■ **What is required**:
Using the records below, quote only the span that opens with the line containing "進撃の巨人 (228, 810)" and closes with the line containing "[RSSで更新情報をフォロー] (154, 2053)", exactly and inclusively.

■ **Task input**:

+++

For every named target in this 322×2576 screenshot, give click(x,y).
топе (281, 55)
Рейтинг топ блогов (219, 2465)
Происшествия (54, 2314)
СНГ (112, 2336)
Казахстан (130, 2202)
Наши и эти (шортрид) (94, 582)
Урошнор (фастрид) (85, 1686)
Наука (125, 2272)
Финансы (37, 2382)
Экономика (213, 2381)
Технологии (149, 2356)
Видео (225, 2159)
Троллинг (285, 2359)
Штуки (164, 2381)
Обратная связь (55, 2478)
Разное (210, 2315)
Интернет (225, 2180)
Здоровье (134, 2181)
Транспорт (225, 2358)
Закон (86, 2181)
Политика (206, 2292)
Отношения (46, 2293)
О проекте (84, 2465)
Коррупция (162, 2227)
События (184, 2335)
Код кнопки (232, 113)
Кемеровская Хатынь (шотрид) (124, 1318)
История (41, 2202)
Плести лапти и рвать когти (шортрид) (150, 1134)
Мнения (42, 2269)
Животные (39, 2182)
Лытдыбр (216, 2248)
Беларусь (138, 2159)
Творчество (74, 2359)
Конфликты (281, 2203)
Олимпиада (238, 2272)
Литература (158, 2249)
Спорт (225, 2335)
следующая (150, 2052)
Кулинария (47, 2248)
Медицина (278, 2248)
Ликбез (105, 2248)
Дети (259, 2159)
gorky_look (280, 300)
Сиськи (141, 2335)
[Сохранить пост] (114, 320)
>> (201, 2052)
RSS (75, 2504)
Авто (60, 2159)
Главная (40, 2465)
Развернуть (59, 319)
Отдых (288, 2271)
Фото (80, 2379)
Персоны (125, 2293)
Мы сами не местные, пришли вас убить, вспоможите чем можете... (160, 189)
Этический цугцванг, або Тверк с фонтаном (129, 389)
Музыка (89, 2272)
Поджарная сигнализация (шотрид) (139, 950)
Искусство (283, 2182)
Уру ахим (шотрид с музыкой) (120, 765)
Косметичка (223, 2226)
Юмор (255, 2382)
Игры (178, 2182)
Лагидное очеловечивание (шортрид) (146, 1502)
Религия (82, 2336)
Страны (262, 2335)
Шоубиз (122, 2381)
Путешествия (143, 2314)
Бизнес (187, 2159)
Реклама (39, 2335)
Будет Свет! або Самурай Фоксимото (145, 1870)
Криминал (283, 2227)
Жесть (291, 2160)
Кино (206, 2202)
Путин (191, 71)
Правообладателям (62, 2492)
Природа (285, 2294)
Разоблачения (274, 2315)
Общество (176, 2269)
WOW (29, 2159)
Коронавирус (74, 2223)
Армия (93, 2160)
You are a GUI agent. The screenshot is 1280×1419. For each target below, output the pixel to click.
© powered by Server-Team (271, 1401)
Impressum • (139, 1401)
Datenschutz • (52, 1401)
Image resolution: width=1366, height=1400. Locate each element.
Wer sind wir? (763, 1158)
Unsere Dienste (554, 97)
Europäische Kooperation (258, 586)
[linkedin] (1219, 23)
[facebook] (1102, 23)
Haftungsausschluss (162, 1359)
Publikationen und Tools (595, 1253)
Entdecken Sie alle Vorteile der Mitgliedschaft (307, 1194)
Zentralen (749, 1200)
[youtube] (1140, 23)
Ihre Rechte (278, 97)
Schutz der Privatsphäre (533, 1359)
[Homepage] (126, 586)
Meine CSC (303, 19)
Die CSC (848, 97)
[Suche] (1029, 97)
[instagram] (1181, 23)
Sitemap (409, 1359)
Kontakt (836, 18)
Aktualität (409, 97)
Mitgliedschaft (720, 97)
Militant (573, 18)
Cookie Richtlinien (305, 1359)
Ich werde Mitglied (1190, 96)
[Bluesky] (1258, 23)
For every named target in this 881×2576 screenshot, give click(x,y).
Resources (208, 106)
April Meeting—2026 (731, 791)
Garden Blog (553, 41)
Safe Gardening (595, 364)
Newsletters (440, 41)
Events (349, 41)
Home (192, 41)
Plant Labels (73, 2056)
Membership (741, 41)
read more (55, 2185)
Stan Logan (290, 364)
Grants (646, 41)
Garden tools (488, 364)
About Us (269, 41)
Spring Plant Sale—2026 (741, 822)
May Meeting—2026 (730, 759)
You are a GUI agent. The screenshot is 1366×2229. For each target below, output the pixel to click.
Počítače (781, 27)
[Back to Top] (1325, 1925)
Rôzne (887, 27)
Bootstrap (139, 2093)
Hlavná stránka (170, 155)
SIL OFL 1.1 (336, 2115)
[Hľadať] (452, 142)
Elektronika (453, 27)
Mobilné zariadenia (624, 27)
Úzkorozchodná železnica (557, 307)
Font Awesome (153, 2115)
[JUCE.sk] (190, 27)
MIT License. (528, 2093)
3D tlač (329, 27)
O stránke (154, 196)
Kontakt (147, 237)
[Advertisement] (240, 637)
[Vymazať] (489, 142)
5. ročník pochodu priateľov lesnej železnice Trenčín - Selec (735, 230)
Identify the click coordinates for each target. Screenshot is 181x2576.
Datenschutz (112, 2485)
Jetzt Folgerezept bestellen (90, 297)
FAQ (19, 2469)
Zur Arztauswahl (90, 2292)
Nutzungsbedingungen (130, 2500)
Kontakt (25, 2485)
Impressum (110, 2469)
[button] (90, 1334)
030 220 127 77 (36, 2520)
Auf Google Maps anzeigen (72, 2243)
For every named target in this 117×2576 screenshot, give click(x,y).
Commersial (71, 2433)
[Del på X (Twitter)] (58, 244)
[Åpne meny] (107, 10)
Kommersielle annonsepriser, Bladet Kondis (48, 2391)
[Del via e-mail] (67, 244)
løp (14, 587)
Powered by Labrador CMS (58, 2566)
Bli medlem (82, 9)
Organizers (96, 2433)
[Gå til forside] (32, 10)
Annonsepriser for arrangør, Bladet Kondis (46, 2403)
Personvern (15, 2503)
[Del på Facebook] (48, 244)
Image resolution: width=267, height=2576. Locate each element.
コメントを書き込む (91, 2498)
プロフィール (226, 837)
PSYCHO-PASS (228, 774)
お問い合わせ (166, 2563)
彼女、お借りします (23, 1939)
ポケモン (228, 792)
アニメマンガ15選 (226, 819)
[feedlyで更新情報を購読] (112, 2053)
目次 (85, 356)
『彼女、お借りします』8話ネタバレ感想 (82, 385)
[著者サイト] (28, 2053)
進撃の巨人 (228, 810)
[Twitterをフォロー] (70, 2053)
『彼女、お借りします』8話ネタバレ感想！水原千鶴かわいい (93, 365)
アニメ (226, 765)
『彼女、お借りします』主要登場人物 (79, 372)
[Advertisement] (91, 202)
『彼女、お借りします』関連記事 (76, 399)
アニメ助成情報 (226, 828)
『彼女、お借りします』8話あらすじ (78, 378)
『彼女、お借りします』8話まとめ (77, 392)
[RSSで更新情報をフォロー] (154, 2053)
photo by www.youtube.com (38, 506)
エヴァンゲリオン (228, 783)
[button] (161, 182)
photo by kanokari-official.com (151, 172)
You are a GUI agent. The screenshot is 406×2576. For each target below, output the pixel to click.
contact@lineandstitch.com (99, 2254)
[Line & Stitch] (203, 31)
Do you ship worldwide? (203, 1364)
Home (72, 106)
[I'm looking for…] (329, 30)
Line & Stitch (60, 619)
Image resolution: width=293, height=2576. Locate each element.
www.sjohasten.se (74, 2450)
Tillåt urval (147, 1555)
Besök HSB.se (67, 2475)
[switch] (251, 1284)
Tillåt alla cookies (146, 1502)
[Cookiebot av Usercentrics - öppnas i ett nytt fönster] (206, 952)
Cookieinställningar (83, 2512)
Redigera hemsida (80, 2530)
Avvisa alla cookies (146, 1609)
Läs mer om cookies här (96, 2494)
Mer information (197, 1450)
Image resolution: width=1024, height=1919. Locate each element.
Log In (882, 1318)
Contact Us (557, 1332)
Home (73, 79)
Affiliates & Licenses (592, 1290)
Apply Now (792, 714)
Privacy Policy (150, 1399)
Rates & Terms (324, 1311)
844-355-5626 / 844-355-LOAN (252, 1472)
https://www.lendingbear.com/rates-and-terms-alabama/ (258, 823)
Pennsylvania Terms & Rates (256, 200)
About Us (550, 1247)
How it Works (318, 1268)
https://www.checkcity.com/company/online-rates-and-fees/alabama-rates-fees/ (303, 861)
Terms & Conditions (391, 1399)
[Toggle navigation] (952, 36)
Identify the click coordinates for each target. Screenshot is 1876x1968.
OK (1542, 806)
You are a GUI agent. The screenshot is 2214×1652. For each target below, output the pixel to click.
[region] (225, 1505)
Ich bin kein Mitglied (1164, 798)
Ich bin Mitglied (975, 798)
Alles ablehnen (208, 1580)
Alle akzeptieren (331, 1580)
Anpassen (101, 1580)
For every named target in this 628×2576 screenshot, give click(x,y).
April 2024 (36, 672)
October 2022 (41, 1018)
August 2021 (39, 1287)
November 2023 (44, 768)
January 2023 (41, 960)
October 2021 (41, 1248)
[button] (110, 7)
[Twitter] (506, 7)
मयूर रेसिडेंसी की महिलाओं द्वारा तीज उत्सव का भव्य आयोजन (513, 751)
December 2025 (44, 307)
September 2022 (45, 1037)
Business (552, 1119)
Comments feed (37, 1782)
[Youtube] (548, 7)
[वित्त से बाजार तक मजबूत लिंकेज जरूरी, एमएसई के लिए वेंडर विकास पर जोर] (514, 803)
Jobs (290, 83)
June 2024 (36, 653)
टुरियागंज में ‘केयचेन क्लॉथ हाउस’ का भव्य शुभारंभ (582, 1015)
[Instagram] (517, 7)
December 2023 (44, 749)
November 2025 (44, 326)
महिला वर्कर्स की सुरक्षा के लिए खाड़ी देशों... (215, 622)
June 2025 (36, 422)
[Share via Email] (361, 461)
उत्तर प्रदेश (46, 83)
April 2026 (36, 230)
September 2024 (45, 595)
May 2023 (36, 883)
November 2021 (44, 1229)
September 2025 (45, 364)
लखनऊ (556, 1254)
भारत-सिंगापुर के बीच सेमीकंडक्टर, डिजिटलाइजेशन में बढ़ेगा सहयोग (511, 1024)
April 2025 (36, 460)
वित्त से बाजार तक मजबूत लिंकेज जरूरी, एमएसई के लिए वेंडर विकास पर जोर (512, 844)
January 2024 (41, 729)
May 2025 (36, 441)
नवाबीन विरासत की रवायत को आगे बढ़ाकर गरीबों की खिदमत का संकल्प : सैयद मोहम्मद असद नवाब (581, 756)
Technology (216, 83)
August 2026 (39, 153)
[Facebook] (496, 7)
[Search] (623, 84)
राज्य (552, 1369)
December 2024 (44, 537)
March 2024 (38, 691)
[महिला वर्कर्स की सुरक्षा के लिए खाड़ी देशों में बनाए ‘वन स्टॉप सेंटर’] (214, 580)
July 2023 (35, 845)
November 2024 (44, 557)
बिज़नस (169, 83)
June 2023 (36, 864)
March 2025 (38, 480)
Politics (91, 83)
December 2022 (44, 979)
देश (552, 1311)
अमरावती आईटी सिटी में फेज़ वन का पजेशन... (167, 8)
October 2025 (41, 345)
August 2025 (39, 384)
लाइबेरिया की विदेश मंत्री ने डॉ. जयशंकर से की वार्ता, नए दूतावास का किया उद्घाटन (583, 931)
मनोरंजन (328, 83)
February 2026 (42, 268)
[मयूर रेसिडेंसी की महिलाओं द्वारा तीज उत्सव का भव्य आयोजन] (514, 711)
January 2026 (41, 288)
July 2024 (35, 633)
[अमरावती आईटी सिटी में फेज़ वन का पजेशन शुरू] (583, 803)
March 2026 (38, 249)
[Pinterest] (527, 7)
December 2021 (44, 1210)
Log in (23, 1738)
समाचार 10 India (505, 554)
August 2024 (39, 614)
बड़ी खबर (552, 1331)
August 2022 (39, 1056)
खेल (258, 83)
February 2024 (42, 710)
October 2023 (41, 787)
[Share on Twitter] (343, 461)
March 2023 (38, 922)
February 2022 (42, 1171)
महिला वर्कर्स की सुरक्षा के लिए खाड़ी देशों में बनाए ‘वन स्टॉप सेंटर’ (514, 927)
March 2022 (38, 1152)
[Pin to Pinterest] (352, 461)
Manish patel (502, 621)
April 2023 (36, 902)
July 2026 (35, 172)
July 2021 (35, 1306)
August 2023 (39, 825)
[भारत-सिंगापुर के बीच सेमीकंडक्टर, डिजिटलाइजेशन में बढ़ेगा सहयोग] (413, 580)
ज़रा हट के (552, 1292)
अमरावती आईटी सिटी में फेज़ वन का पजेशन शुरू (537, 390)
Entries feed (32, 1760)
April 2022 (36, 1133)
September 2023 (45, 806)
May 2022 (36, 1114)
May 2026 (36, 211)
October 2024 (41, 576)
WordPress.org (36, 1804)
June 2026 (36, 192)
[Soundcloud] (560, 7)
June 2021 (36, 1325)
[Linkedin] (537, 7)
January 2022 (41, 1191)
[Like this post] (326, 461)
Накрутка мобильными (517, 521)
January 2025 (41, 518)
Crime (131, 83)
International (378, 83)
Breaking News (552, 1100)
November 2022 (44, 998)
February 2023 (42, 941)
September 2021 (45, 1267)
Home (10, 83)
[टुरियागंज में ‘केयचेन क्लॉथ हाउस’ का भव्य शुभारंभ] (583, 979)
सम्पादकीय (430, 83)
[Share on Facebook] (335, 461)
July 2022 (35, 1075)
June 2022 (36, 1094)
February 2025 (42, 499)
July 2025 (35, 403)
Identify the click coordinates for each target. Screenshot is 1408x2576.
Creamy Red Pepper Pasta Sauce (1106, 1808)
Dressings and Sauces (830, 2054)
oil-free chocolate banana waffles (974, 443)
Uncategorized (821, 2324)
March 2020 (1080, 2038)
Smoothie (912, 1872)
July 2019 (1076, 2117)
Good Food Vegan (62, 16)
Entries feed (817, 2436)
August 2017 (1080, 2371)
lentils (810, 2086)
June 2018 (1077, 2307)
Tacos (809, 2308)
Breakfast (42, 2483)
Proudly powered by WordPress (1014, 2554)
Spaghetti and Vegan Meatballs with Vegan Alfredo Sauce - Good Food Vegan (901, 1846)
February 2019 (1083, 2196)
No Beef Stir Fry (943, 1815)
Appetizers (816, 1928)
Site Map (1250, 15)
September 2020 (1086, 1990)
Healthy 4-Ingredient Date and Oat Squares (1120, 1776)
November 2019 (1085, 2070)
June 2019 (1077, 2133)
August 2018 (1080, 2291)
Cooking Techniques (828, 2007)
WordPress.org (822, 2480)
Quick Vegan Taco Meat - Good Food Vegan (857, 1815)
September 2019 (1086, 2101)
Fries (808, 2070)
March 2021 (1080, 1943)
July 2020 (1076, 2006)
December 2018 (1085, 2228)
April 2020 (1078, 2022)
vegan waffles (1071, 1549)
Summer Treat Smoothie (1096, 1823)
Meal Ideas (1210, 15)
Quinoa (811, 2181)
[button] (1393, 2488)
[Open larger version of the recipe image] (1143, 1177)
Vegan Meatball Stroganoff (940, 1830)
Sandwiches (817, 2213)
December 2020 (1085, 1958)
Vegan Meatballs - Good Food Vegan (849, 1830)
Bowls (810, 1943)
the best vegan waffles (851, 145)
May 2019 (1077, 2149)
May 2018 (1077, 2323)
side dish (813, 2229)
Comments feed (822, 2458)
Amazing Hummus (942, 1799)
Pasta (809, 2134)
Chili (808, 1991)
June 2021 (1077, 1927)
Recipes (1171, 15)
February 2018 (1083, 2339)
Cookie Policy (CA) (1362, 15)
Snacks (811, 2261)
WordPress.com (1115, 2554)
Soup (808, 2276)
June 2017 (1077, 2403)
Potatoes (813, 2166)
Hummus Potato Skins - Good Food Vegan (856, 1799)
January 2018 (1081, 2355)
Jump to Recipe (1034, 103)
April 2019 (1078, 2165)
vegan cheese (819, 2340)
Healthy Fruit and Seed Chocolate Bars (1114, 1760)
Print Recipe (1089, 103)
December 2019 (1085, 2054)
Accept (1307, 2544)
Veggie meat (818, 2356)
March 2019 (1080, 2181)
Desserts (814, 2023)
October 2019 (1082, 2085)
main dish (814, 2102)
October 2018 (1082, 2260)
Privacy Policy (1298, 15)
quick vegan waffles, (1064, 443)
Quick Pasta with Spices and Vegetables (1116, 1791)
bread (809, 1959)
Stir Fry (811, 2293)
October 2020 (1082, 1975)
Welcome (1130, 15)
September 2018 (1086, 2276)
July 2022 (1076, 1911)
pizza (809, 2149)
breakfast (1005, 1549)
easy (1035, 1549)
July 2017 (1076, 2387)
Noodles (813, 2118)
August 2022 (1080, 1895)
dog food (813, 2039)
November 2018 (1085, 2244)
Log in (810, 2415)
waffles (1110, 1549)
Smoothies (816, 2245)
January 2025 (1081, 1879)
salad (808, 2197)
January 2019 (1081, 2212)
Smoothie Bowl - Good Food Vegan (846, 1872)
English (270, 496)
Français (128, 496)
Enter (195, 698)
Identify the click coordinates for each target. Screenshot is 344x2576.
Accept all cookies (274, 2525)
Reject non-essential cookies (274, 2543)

+++

■ **Answer section**:
進撃の巨人 (228, 810)
[Twitterをフォロー] (70, 2053)
『彼女、お借りします』8話ネタバレ感想！水原千鶴かわいい (93, 365)
アニメ (226, 765)
『彼女、お借りします』主要登場人物 (79, 372)
[Advertisement] (91, 202)
『彼女、お借りします』関連記事 (76, 399)
アニメ助成情報 (226, 828)
『彼女、お借りします』8話あらすじ (78, 378)
『彼女、お借りします』8話まとめ (77, 392)
[RSSで更新情報をフォロー] (154, 2053)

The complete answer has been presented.